Y llegó el viento a hilarlos…

Se conocieron a orillas de la infancia, el miedo y la poesía. Se juraron que un día -no sabían ni cómo, ni dónde, ni cuándo- regresarían a salvar la magia que habían dejado allí en la costa.

La fortuna decidió no cruzarlos cuando tuvieron hijos -cada cual con quien halló en su propio camino- y fueron bautizados en la misma iglesia con una diferencia de apenas media hora.

Tampoco quiso premiarlos la suerte aquella tarde de invierno en el bosque, en la que ambos -ignorando por completo su cercanía- rogaban por un refugio ante la tormenta inesperada.

Después, el siglo transcurrió sin preguntarles nada y de pronto, una noche, las olas del silencio o del insomnio les devolvieron la promesa que habían relegado porque sí, por cobardes.

Durante las siguientes décadas, buscarse uno al otro volvió a ser una manía compartida en secreto. Cada uno entendió por su lado, que, si aquella obsesión se había ido desdibujando poco a poco, no había sido culpa del desamor, del olvido o de la falta de paciencia frente al decepcionante resultado. No. En absoluto.
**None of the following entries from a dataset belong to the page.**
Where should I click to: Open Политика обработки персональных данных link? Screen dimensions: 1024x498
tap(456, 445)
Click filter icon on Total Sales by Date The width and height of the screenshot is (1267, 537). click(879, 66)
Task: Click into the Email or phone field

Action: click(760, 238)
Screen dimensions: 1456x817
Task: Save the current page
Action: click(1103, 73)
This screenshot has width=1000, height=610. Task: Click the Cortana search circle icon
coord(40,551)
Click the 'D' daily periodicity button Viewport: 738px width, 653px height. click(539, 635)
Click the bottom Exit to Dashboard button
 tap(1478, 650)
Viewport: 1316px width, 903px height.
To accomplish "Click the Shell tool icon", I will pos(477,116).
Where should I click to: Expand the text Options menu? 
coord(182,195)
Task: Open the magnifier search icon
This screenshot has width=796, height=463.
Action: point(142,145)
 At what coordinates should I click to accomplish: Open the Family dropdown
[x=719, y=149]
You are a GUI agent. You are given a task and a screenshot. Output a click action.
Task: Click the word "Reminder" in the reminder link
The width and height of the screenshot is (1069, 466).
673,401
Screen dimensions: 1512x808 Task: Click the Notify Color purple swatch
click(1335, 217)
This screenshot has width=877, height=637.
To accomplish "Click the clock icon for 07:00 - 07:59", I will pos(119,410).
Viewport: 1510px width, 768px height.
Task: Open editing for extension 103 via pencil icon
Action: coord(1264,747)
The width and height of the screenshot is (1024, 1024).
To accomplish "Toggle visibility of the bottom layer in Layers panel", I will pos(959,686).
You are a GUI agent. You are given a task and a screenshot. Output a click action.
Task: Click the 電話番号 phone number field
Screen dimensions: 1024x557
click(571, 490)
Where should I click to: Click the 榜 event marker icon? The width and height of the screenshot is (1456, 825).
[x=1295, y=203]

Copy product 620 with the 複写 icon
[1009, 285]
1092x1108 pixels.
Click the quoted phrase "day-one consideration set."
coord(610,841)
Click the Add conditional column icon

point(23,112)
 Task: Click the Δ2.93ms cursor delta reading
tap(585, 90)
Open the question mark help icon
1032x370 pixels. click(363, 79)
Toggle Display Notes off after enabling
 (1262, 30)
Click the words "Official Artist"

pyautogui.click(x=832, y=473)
Sucedió porque no tenían la más mínima certeza acerca de la posibilidad de que uno de los dos hubiera decidido abandonar la búsqueda.

Sin embargo, la desventura continuó adueñándose de las perversas agujas del reloj y de los calendarios, evitando siempre, por escasos segundos, el reencuentro anhelado.

Finalmente, esta mañana coincidieron, mientras los despedían -entre abrazos, suspiros, lágrimas, flores, rezos- los nietos que, por separado, habían tenido.

Fue justo allí, frente al muelle, escenario de su primer beso, cuando nadie le temía todavía al invisible y conocido ahogo que trae la nostalgia.

Entonces descubrieron que aquel espacio no representaría nunca más el melancólico territorio perdido en el que alguna vez habían sembrado sus sueños, sino que se estaba convirtiendo en un nuevo y esperanzado punto de partida.

Ahora que son hilos enredándose libres en el viento, enhebrarán juntos la leyenda que este puerto y sus costas les debían.

Geografía arbitraria

Quiere un sendero suave, claro, llano…
quiere inventar un plano que contenga
todos o casi todos esos sitios
en los que alguna vez fueron felices.

Quiere borrar, del mapa, cicatrices
y esa sensación rara de caerse,
sin que nada ni nadie la sostenga,
en un pozo empedrado y sin raíces.

Quiere una calle nítida y angosta,
con una costa breve que no aleje
y un horizonte azul que se asemeje
a aquel que señalaron ese día.

Quiere crear alguna geografía
con el sabor extinto del inicio,
sin el ripio, la noche, el precipicio,
la colina imposible, el ruido, el lodo.

Quiere encontrar un milagroso modo
-que no sea otra vez el desencanto-
de contar de memoria aquella historia
sin que le duela tanto (tanto, tanto).

Oye de pronto un pájaro… su trino
despierta su alegría y mientras tanto,
cree en la geografía, cree en el canto
y descubre, delante, otro camino…

Tiempo

Sí, por un tiempo va a dolerte tanto,
en los ojos, el pecho, la garganta…
tal como duele lo que desencanta,
¡no imaginará, la gente, cuánto!

Y querrán invitarte a esos lugares
a los que suelen ir los que están tristes
incluso intentarán contarte chistes
y tornarán tu risa un llanto a mares.

Después, de a poco, irá cicatrizando
tu vacío tan lleno de presente
preguntándote, mientras, hasta cuándo
continuará tu malestar latente.

Una mañana despertarás temprano
recordando algo bueno que has vivido
un sabor, una imagen, un sonido,
y tendrás el futuro allí en tu mano.

Se abrirá otro camino (otros sueños),
cuando logres perdonar y perdonarte,
tal vez vivir no sea más que el arte
de entender que en los finales nunca hay dueños.